TEXTE FOURNI |
/---

GES: les États-Unis et d’autres pays riches ont causé des billions $ en dommages ailleurs dans le monde
Andrea Lubeck
Les grands pays pollueurs ont causé des billions de dollars en dommages à d’autres pays en raison de leurs émissions de gaz à effet de serre (GES), révèle une étude qui évalue pour la première fois la responsabilité des États dans l’aggravation de la crise climatique.
• À lire aussi: Y a-t-il encore des climatosceptiques au Canada?
• À lire aussi: Pétro-masculinité: quand brûler du gaz dans un gros char est synonyme de virilité
Et nos voisins du sud sont les cancres en la matière. Les émissions de GES des États-Unis ont provoqué de tels dommages, comme des vagues de chaleur et de mauvaises récoltes, dans des pays pour la plupart pauvres, que l’étude évalue la perte de revenus mondiaux à 1,91 billion de dollars depuis 1990, rapporte le quotidien britannique The Guardian.
En plus du pays de l’oncle Sam, la Chine, l’Inde, le Brésil et la Russie ont également contribué à la dégradation du climat dans les deux dernières décennies. Ils sont responsables d’un total de 6 billions de dollars de pertes dans le monde.
«C'est un chiffre énorme», a déclaré Chris Callahan, chercheur au Dartmouth College et auteur principal de l'étude, à propos de la perte économique globale, en entrevue au Guardian.

\---

ITEMS EXTRAITS |
/---

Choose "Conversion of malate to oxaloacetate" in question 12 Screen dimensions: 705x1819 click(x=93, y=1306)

\---
/---

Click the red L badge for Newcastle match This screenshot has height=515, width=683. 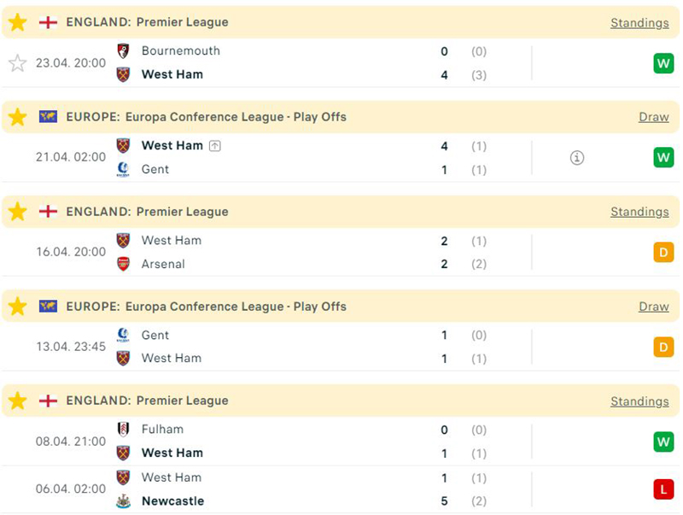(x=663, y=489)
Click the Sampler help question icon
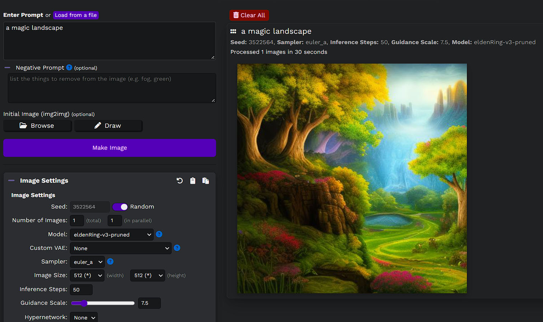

\---

Mettez à jour le passage de l'article sur les dommages climatiques allant de « En plus du pays » à « dans le monde. » en remplaçant « le Brésil » par « le Mexique », puis donnez le passage ainsi modifié.

En plus du pays de l’oncle Sam, la Chine, l’Inde, le Mexique et la Russie ont également contribué à la dégradation du climat dans les deux dernières décennies. Ils sont responsables d’un total de 6 billions de dollars de pertes dans le monde.